とくに素人には文句のつけようがなく、、、
とにかく楽しみに拝見しています。
リー回顧録を図書館で借りれましたが、いろんな意味でなかなか重いですね。
あの経験をしても親日って、、、逆に感情を完全に殺せる冷徹さを感じました。
これまでぐっちーさんと一緒にお仕事されているなかで
一番驚かれたこと・感心したことを聞いてみたいです。
労働党敗退の原因・・十戒にあった・・
としても・・
ドウシテ・・英国の老獪なマスコミ・調査機関・・
あれ程・・見事に外したのか・・よく判らない・・
初心に帰って・・失敗したのかな・・・?(笑
いつも更新楽しみにしています。
勝手ながら要望があります。もう既にやられていたら申し訳ありません。
時と場合によりますが、同じ時期にぐっちーさんと同じような内容ではなく、違う内容(地域)の記事を上げて頂けると嬉しいです。
私としてはJDさんとぐっちーさんの記事を両方を見ていて、両者が同時期に同じ出来事に関する記事を書いていたら、それはそれでその筋の方々にとっては重要なことなんだろうなと思います。ただ、それでは同じことを2回読む身として少々つまらないとも感じてしまいます。なので、同時期でかつ強い理由がないのであれば、ぐっちーさんの記事をかぶらないものを書いて頂けると嬉しいです。
これからもJDさんの記事を楽しみにしております。
ありがとうございます。
リー・クアンユーは、「親日」とはちょっと違うかもしれませんね。日本人の能力やシステムを評価していたのは確かですが(回顧録でも見てとれます)、記事で書いたとおり、なにごとも合理性を判断基準とする人ですから、それ以上の思い入れはなかったのではないかなと思います。おそらく、なにごとにもattachmentをもたない人なのでしょう。マハティールのような情念の人とは違いますね。。

記録の一部

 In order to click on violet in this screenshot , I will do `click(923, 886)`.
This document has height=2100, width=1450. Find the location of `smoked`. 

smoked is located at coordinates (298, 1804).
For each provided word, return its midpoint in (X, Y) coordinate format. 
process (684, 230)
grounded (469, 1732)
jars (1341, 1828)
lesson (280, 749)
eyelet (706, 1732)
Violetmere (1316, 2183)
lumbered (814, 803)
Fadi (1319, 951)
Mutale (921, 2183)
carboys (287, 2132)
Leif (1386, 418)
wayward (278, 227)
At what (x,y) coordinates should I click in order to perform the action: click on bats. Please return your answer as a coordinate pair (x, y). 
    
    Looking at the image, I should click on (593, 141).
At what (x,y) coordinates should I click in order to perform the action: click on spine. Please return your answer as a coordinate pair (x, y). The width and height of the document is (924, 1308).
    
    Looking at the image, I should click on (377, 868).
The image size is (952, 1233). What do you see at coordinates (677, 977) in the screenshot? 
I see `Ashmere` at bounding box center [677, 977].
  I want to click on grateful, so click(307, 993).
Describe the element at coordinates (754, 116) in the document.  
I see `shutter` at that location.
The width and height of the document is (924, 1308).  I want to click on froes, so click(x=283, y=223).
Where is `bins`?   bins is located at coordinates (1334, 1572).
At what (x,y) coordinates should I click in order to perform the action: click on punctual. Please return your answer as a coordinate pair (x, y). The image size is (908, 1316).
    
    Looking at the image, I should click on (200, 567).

課題:
ページ抜粋の「リー回顧録を図書館で借りれましたが、いろんな意味でなかなか重いですね。」から「これからもJDさんの記事を楽しみにしております。」までを、両端の語句も含めてそのまま書き写してください。 ページ抜粋だけを根拠にしてください。

回答:
リー回顧録を図書館で借りれましたが、いろんな意味でなかなか重いですね。
あの経験をしても親日って、、、逆に感情を完全に殺せる冷徹さを感じました。
これまでぐっちーさんと一緒にお仕事されているなかで
一番驚かれたこと・感心したことを聞いてみたいです。
労働党敗退の原因・・十戒にあった・・
としても・・
ドウシテ・・英国の老獪なマスコミ・調査機関・・
あれ程・・見事に外したのか・・よく判らない・・
初心に帰って・・失敗したのかな・・・?(笑
いつも更新楽しみにしています。
勝手ながら要望があります。もう既にやられていたら申し訳ありません。
時と場合によりますが、同じ時期にぐっちーさんと同じような内容ではなく、違う内容(地域)の記事を上げて頂けると嬉しいです。
私としてはJDさんとぐっちーさんの記事を両方を見ていて、両者が同時期に同じ出来事に関する記事を書いていたら、それはそれでその筋の方々にとっては重要なことなんだろうなと思います。ただ、それでは同じことを2回読む身として少々つまらないとも感じてしまいます。なので、同時期でかつ強い理由がないのであれば、ぐっちーさんの記事をかぶらないものを書いて頂けると嬉しいです。
これからもJDさんの記事を楽しみにしております。